::: Data records :::
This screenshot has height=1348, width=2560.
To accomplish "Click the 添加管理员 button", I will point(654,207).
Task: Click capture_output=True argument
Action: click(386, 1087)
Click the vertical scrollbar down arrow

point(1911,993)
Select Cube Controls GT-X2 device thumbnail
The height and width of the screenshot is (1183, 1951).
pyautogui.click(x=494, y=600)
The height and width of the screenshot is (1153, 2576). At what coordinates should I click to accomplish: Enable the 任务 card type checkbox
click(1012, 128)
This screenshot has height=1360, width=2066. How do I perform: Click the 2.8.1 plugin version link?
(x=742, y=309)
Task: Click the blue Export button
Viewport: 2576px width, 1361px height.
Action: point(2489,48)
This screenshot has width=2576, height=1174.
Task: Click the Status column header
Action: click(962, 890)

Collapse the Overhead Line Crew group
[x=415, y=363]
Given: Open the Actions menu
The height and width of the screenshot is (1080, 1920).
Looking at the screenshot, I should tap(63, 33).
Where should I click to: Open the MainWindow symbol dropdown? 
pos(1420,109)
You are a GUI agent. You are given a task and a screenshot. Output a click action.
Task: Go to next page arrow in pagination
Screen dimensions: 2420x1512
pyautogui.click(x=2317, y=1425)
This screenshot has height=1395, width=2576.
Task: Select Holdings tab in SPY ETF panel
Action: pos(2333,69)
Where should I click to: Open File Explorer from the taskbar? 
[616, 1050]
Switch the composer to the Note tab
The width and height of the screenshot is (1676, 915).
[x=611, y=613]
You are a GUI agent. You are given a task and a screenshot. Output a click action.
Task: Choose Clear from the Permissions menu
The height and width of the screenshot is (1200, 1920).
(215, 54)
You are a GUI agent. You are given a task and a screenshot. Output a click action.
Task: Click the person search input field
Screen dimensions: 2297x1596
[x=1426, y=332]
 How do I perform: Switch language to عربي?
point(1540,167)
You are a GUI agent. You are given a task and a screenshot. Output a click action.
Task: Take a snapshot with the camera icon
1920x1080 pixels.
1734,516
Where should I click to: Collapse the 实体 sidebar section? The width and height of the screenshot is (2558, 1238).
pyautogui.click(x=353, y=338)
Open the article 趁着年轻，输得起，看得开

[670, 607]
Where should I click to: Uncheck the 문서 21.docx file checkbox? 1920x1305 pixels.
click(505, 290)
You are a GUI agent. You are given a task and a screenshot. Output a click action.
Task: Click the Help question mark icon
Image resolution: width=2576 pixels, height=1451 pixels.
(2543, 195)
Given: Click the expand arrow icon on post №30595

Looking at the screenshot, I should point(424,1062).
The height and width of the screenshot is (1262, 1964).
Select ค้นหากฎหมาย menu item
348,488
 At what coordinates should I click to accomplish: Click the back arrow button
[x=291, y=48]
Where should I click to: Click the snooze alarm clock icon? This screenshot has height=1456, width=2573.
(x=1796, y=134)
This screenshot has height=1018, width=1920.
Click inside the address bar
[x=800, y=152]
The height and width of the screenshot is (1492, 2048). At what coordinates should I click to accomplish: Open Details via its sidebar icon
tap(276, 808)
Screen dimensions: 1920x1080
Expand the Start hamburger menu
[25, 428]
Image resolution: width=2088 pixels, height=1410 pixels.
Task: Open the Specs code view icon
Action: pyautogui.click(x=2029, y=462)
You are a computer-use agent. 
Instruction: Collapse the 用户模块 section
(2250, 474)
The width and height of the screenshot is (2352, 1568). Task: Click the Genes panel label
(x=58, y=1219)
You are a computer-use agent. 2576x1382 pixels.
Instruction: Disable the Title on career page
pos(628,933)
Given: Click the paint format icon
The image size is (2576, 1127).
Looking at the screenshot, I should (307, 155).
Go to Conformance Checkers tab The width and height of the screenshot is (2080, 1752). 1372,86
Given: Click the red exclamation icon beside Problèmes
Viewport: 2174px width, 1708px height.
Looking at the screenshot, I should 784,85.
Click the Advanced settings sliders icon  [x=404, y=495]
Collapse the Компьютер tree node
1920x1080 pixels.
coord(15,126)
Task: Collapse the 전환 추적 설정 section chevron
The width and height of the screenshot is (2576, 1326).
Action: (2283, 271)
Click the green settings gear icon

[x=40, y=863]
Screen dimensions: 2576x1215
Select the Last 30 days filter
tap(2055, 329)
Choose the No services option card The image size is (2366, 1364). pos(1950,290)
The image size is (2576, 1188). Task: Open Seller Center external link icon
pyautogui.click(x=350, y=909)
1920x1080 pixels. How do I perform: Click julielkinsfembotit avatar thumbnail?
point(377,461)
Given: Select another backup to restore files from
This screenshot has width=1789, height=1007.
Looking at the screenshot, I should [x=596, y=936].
:::
Exercise brief
Each record must be transcribed exactly, with nothing left out.

Exercise solution
This screenshot has height=1348, width=2560.
To accomplish "Click the 添加管理员 button", I will point(654,207).
Task: Click capture_output=True argument
Action: click(386, 1087)
Click the vertical scrollbar down arrow

point(1911,993)
Select Cube Controls GT-X2 device thumbnail
The height and width of the screenshot is (1183, 1951).
pyautogui.click(x=494, y=600)
The height and width of the screenshot is (1153, 2576). At what coordinates should I click to accomplish: Enable the 任务 card type checkbox
click(1012, 128)
This screenshot has height=1360, width=2066. How do I perform: Click the 2.8.1 plugin version link?
(x=742, y=309)
Task: Click the blue Export button
Viewport: 2576px width, 1361px height.
Action: point(2489,48)
This screenshot has width=2576, height=1174.
Task: Click the Status column header
Action: click(962, 890)

Collapse the Overhead Line Crew group
[x=415, y=363]
Given: Open the Actions menu
The height and width of the screenshot is (1080, 1920).
Looking at the screenshot, I should tap(63, 33).
Where should I click to: Open the MainWindow symbol dropdown? 
pos(1420,109)
You are a GUI agent. You are given a task and a screenshot. Output a click action.
Task: Go to next page arrow in pagination
Screen dimensions: 2420x1512
pyautogui.click(x=2317, y=1425)
This screenshot has height=1395, width=2576.
Task: Select Holdings tab in SPY ETF panel
Action: pos(2333,69)
Where should I click to: Open File Explorer from the taskbar? 
[616, 1050]
Switch the composer to the Note tab
The width and height of the screenshot is (1676, 915).
[x=611, y=613]
You are a GUI agent. You are given a task and a screenshot. Output a click action.
Task: Choose Clear from the Permissions menu
The height and width of the screenshot is (1200, 1920).
(215, 54)
You are a GUI agent. You are given a task and a screenshot. Output a click action.
Task: Click the person search input field
Screen dimensions: 2297x1596
[x=1426, y=332]
 How do I perform: Switch language to عربي?
point(1540,167)
You are a GUI agent. You are given a task and a screenshot. Output a click action.
Task: Take a snapshot with the camera icon
1920x1080 pixels.
1734,516
Where should I click to: Collapse the 实体 sidebar section? The width and height of the screenshot is (2558, 1238).
pyautogui.click(x=353, y=338)
Open the article 趁着年轻，输得起，看得开

[670, 607]
Where should I click to: Uncheck the 문서 21.docx file checkbox? 1920x1305 pixels.
click(505, 290)
You are a GUI agent. You are given a task and a screenshot. Output a click action.
Task: Click the Help question mark icon
Image resolution: width=2576 pixels, height=1451 pixels.
(2543, 195)
Given: Click the expand arrow icon on post №30595

Looking at the screenshot, I should point(424,1062).
The height and width of the screenshot is (1262, 1964).
Select ค้นหากฎหมาย menu item
348,488
 At what coordinates should I click to accomplish: Click the back arrow button
[x=291, y=48]
Where should I click to: Click the snooze alarm clock icon? This screenshot has height=1456, width=2573.
(x=1796, y=134)
This screenshot has height=1018, width=1920.
Click inside the address bar
[x=800, y=152]
The height and width of the screenshot is (1492, 2048). At what coordinates should I click to accomplish: Open Details via its sidebar icon
tap(276, 808)
Screen dimensions: 1920x1080
Expand the Start hamburger menu
[25, 428]
Image resolution: width=2088 pixels, height=1410 pixels.
Task: Open the Specs code view icon
Action: pyautogui.click(x=2029, y=462)
You are a computer-use agent. 
Instruction: Collapse the 用户模块 section
(2250, 474)
The width and height of the screenshot is (2352, 1568). Task: Click the Genes panel label
(x=58, y=1219)
You are a computer-use agent. 2576x1382 pixels.
Instruction: Disable the Title on career page
pos(628,933)
Given: Click the paint format icon
The image size is (2576, 1127).
Looking at the screenshot, I should (307, 155).
Go to Conformance Checkers tab The width and height of the screenshot is (2080, 1752). 1372,86
Given: Click the red exclamation icon beside Problèmes
Viewport: 2174px width, 1708px height.
Looking at the screenshot, I should 784,85.
Click the Advanced settings sliders icon  [x=404, y=495]
Collapse the Компьютер tree node
1920x1080 pixels.
coord(15,126)
Task: Collapse the 전환 추적 설정 section chevron
The width and height of the screenshot is (2576, 1326).
Action: (2283, 271)
Click the green settings gear icon

[x=40, y=863]
Screen dimensions: 2576x1215
Select the Last 30 days filter
tap(2055, 329)
Choose the No services option card The image size is (2366, 1364). pos(1950,290)
The image size is (2576, 1188). Task: Open Seller Center external link icon
pyautogui.click(x=350, y=909)
1920x1080 pixels. How do I perform: Click julielkinsfembotit avatar thumbnail?
point(377,461)
Given: Select another backup to restore files from
This screenshot has width=1789, height=1007.
Looking at the screenshot, I should [x=596, y=936].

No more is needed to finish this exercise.